» Your assignment
Everything from the line with "Open the hamburger navigation menu" through the final line of the listing below must be retyped exactly, apart from the pictures.

________________

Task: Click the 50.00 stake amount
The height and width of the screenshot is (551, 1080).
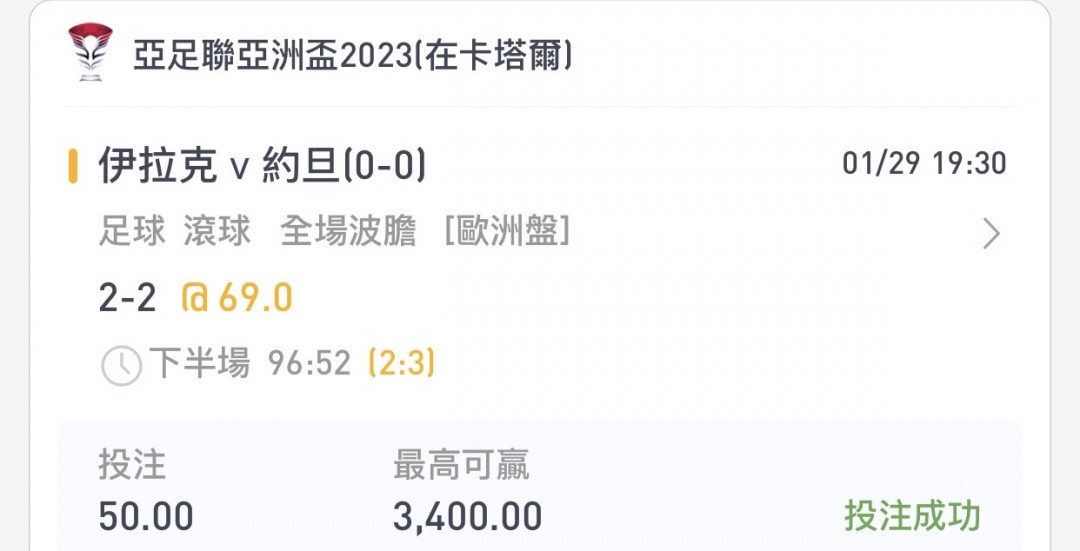Action: [146, 517]
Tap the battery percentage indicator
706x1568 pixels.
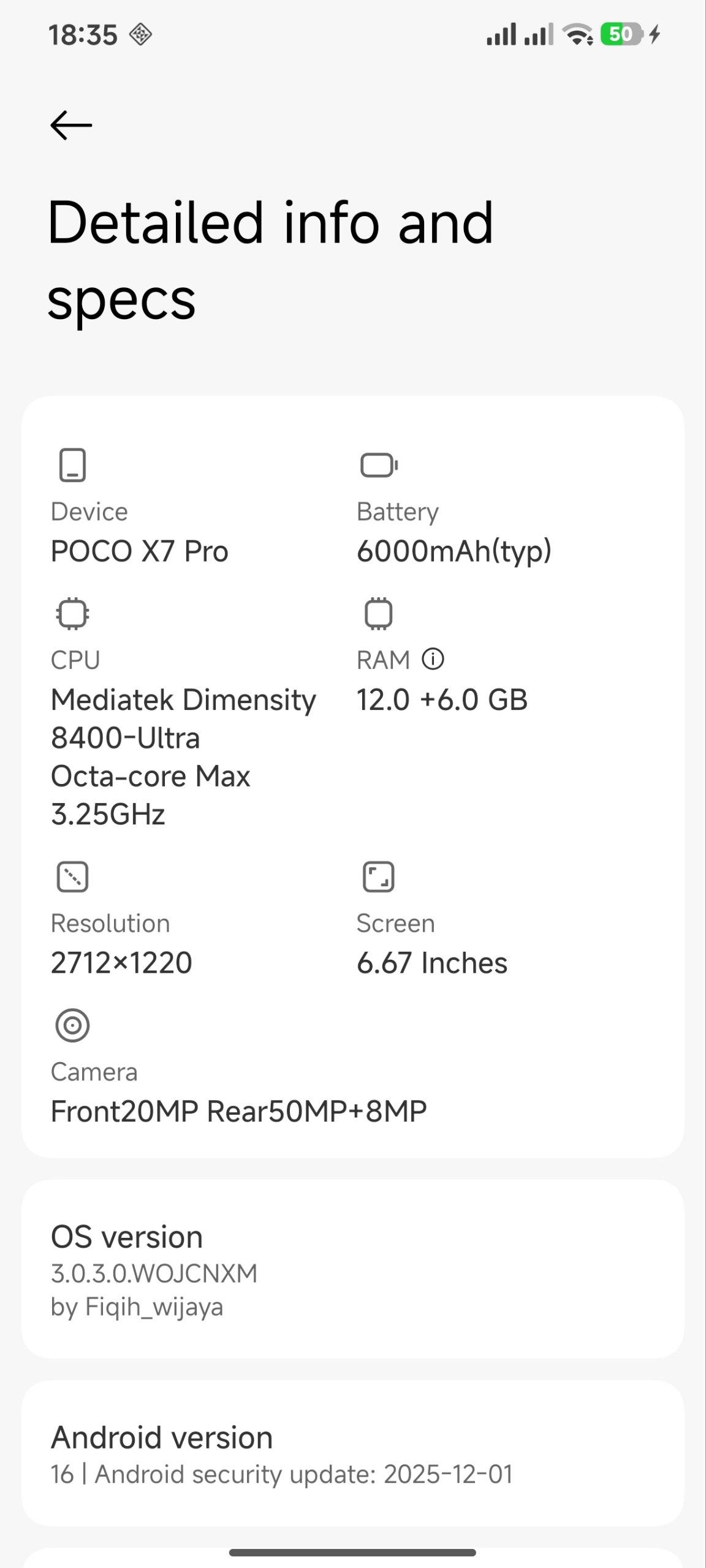click(621, 34)
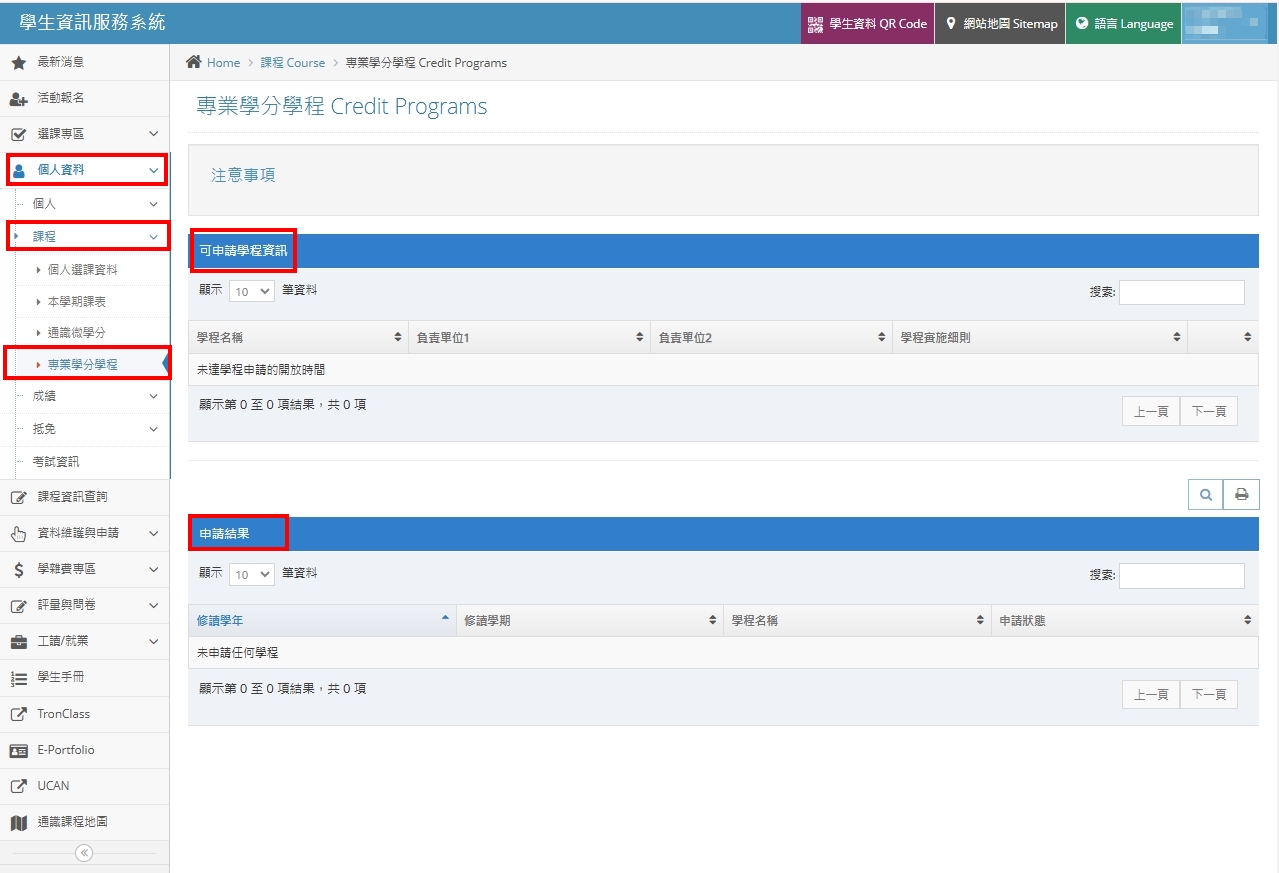Screen dimensions: 1279x873
Task: Collapse sidebar using double-chevron icon
Action: coord(84,853)
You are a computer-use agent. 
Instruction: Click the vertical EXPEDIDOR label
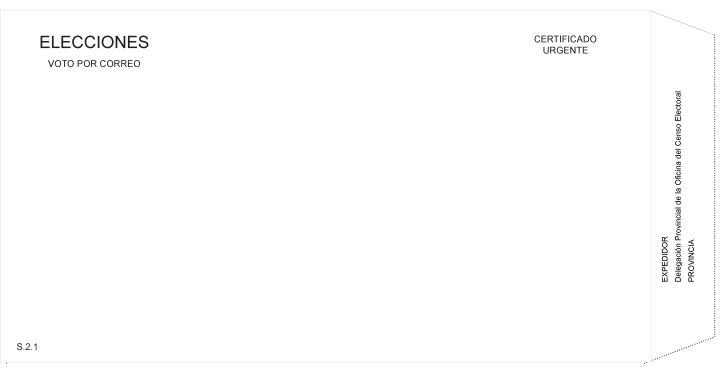[x=665, y=259]
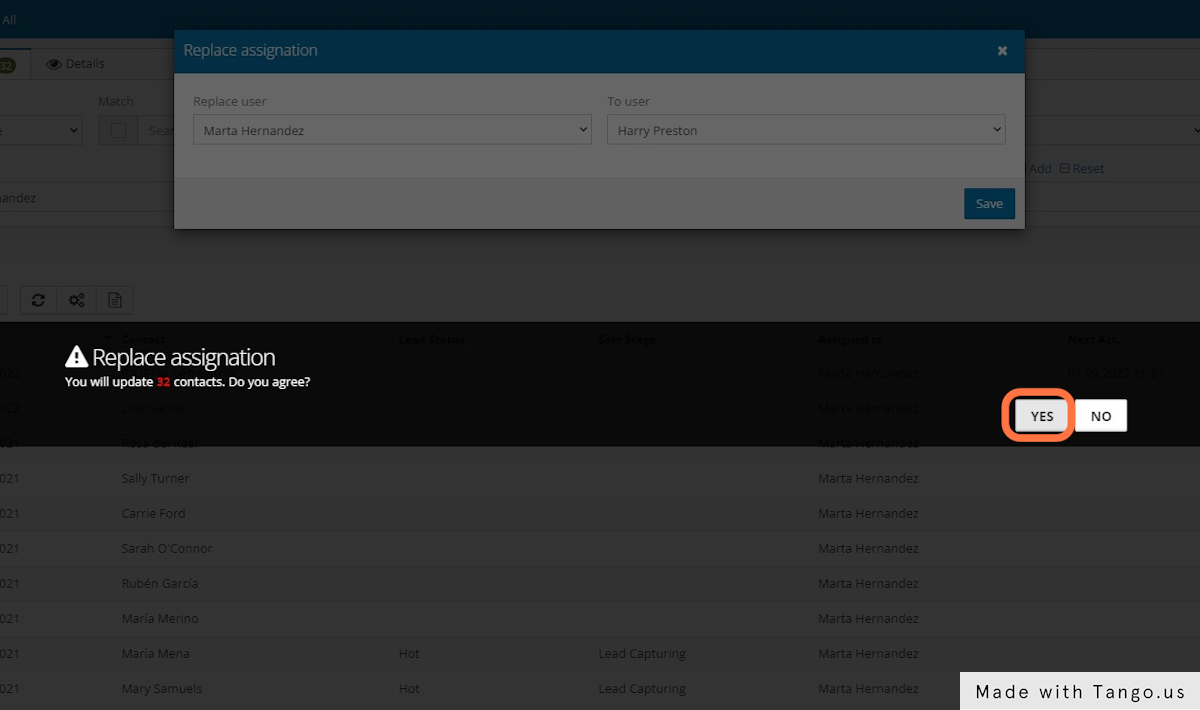This screenshot has height=710, width=1200.
Task: Open the gears settings icon in the toolbar
Action: pyautogui.click(x=76, y=300)
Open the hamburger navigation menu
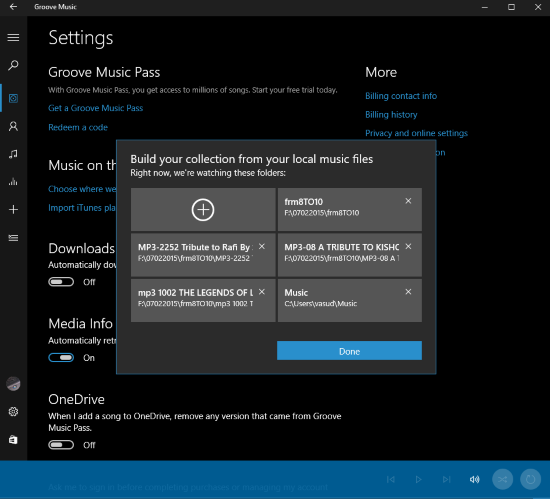Screen dimensions: 550x499 coord(13,38)
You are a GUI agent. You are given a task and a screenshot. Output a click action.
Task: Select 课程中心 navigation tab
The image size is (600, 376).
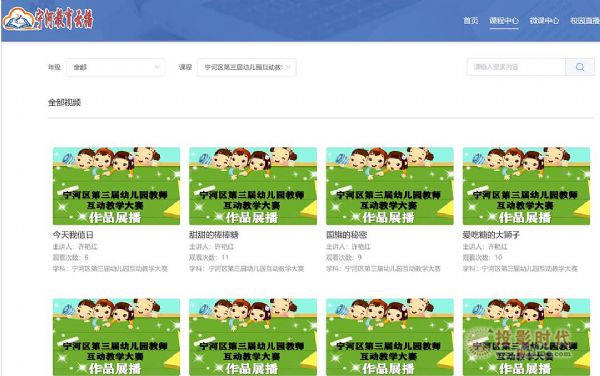504,21
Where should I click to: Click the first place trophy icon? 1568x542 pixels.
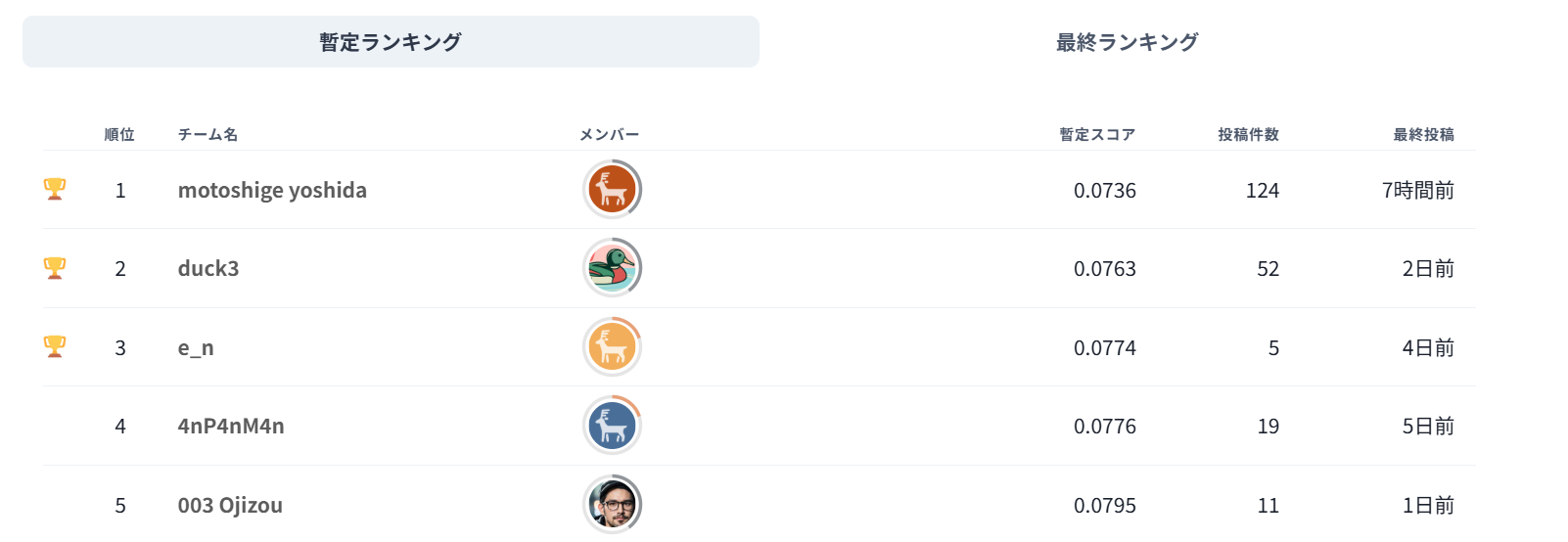click(x=55, y=190)
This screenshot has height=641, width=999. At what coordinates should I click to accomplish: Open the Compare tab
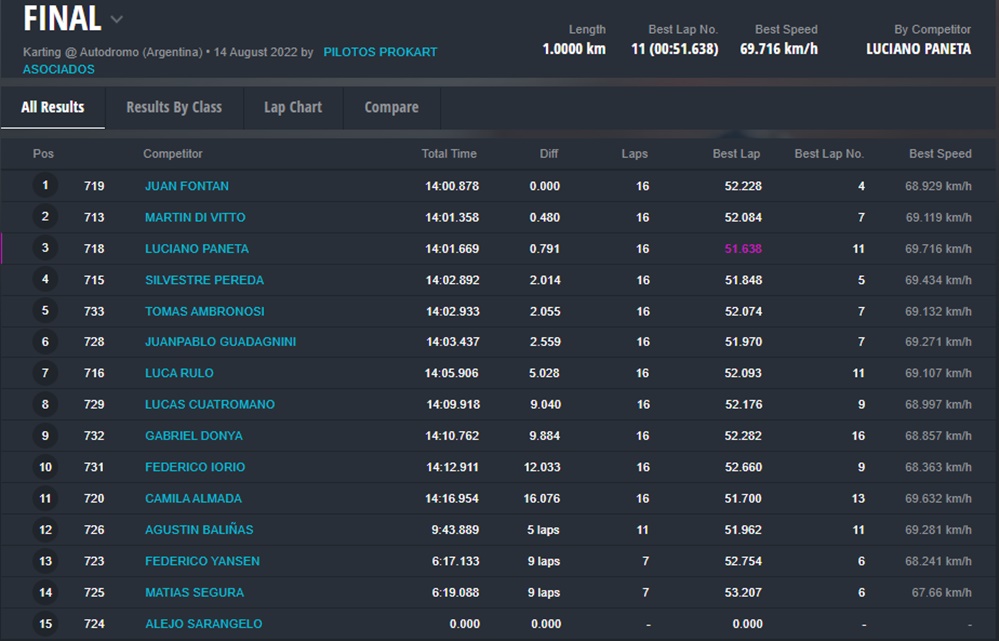tap(391, 107)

________________

» Output for this exercise
Open the hamburger navigation menu
Screen dimensions: 550x499 coord(13,38)
You are a GUI agent. You are given a task and a screenshot. Output a click action.
Task: Select 课程中心 navigation tab
The image size is (600, 376).
504,21
Where should I click to: Click the first place trophy icon? 1568x542 pixels.
click(x=55, y=190)
This screenshot has height=641, width=999. At what coordinates should I click to accomplish: Open the Compare tab
tap(391, 107)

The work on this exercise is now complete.